Fig. 1 is a diagram showing the configuration of the video interface unit of the image processing device of the embodiment and connections around it, Fig. 2 is a diagram showing the schematic configuration of the image processing device of the embodiment, and Fig. 3 is the output from the pattern generator. Figures 4(A) to 4(D) are diagrams showing examples of density distribution of multivalued image data, and Figures 5(A) to 5(D) are diagrams showing examples of gray scales, respectively. )～(D)
FIG. 6 is a flowchart of the dynamic range correction process of the embodiment.
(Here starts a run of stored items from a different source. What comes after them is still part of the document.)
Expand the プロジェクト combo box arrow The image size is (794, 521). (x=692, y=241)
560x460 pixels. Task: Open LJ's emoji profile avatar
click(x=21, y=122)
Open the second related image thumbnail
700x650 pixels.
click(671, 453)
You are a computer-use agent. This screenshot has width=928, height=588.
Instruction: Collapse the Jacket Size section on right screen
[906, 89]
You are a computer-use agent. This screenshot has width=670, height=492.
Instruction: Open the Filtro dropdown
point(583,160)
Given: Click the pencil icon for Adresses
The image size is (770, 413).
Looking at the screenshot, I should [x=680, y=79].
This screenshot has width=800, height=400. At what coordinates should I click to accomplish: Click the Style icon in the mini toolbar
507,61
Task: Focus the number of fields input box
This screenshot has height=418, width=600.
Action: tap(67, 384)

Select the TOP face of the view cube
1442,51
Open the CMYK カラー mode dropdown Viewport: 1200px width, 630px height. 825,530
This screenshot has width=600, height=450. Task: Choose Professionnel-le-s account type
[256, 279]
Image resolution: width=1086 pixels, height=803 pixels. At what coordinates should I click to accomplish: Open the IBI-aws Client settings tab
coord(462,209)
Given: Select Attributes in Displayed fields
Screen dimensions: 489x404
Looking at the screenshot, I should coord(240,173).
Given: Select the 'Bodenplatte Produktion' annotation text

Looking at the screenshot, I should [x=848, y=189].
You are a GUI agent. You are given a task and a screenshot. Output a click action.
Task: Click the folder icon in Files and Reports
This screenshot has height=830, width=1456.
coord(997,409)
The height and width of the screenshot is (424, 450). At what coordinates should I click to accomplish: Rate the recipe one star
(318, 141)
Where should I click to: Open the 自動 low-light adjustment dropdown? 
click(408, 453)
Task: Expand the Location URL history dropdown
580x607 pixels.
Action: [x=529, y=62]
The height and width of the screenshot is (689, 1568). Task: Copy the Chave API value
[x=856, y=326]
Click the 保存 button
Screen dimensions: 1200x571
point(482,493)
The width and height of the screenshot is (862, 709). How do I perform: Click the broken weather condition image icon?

In the figure, 1...TV camera, 2...Video interface section, 3...CRT, 4...Video memory, 5...
...Program memory, 6...CPU, 7...System bus, 8...Image memory, 9...Interface circuit, 10...Scanner, 11...Printer, 12...DMAC% 13... video signal, 14...
...D/A converter, 20...Synchronization separation circuit, 22...
・Memory write circuit, 24...Bedaistal clamp,
25... Bright adjustment signal, 26... Contrast adjustment signal, 27... A/D converter, 28... Frame memory, 29... Input signal, 30... Switch,
31...A pattern generator. Patent applicant: Canon Corporation (A) (B> Figure (C) Figure 4 (A) Figure 5 (D)

Claims (1)

[Claims] An adjusting means for inputting an image signal and adjusting the offset and gain of the image signal, a converting means for converting the image signal into a digital image signal, a storage means for storing the digital image signal, and a reference image signal. means for inputting the input and converting it into a digital signal, storing it in the storage means to calculate the density distribution; and comparing the density distribution with the density distribution of the reference image signal, and calculating the set value of the offset or gain of the adjustment means. An image processing apparatus comprising: means for changing the image processing apparatus.